最近、矢追純一さんと西村博之さんの本を読んで面白いと思ったが、最初、この2人は、随分違う人だと思った。しかし、数日経って考えると、案外似てると思う。
この2人に共通していることは、「苦労せずに、何でもうまくいく」ことだろう。
もちろん、苦労しない成功者などいないので、まあ、余計な苦労はしていないとでも言えば良いのだろうが、面倒なので、「苦労せずに成功している」と言っておく。
矢追さんは、高校生の時、妹2人を養っていたとか、さらに子供の時は、満州で、一緒に泥棒したおじさんが、目の前で頭を弾丸で吹っ飛ばされたとかいう話がいっぱいあって、すごい苦労したように感じるが、本人は、全然苦労したと思っていないらしい。
西村さんは、苦労しないよう頭を使っているといったところか。
矢追さんは、考えるということをほとんどしないと言うが、西村さんは、頭を使わないやつを馬鹿にしているのだと思う。
2人共、中央大学を卒業してるが、歳は40歳違う。
2人のお金の使い方を見ると面白い。
西村さんは、とにかくお金を使いたがらず、服も買わず、百円の缶ジュースも勿体なくて買わないのだそうだ。
一方、矢追さんは、自分の収入、支出、預金額など一切知らず、土地でも美術品でも、欲しいと思ったら即座に買うが、銀行から督促が来ないので、お金は足りていると分かるのだそうだ。しかし、自分の財布の中身は知らないので、スーパーでお金が足りずに返品したことならあるらしい。
しかし、西村さんだって、必要なものなら高くても買うだろうし(金持ちだし)、矢追さんだって、無駄なお金は使わないだろう(金持ちだけど)。

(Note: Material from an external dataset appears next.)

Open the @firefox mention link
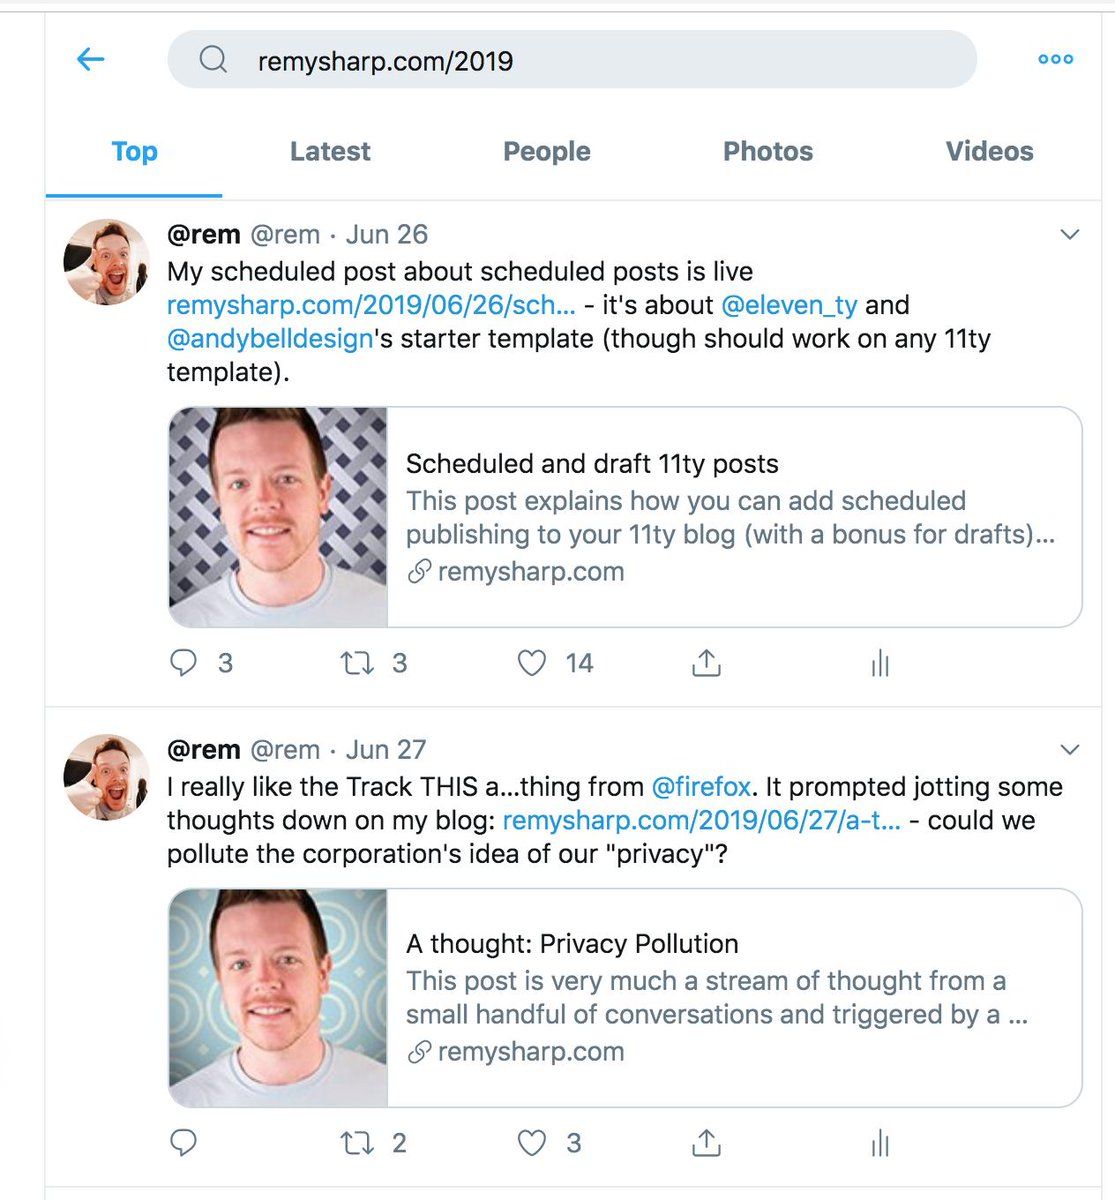 tap(700, 787)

身近で見たら、案外、同じようなことをしてそうな気がする。
そして、頭を使わないという矢追さんだが、考え方は実に論理的で、西村さんと似ているようにも思えるのだ。
ちなみに、2人とも、自分は頭は良くないと言う。
まあ、そんなことはないと思うが、自分のちっぽけな思考力に頼っていないところは、やっぱり同じなのだろう。

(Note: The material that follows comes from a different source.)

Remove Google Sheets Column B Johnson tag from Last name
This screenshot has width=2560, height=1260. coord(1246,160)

そして、2人に共通していることは「根拠のない自信」を持っていることだ。
西村さんは、楽しく生きる上で、それは絶対必要だと言う。
一方、矢追さんは直接そう言ってはいないかもしれない。しかし、大学受験の時も、高校に全く行かず受験勉強もしなかったに関わらず、特に当時は難関だった中央大学法学部を受験した時は、根拠なく「合格」と決めて、受験が終わったら、結果など気にせず旅行に行き、旅行から帰ってきたら予定通り合格通知が来ていたというが、矢追さんは万事がこの通りなのだ。
その根拠のない自信をどうやって得たかは、育ちが全く違う2人は相当違っており、我々は、どっちか似た方から、あるいは、それぞれの気に入る部分だけ参考にすれば、得るところが大きいと思う。
『ヒマラヤ聖者の生活探求』の著者、ベアード.T.スポールディングは、インドに住んでいた4歳の時、大学予備校の教師に、根拠のない自信を教わっている。
予備校に連れてかれたベアードが、アルファベットを見せられ、「解らない」と言うと、教師は、「そんなことではいけない。チャンと解っているという態度でいなさい」と言ったようだ。そのおかげで、彼は、14歳で名門カルカッタ大学を卒業出来たと言う。
「絶対、大丈夫だ」という万能呪文を唱え、「チャンと解っている」という態度を取ったり、難しい問題や危機に対しても、自信たっぷりで挑むと良いだろう。
中村天風と植芝盛平の高弟だった佐々木将人は、「アジマリカンを唱えると幸福になれる」と言い、その理由なんかどうでも良いと言うが、これも、根拠のない自信である。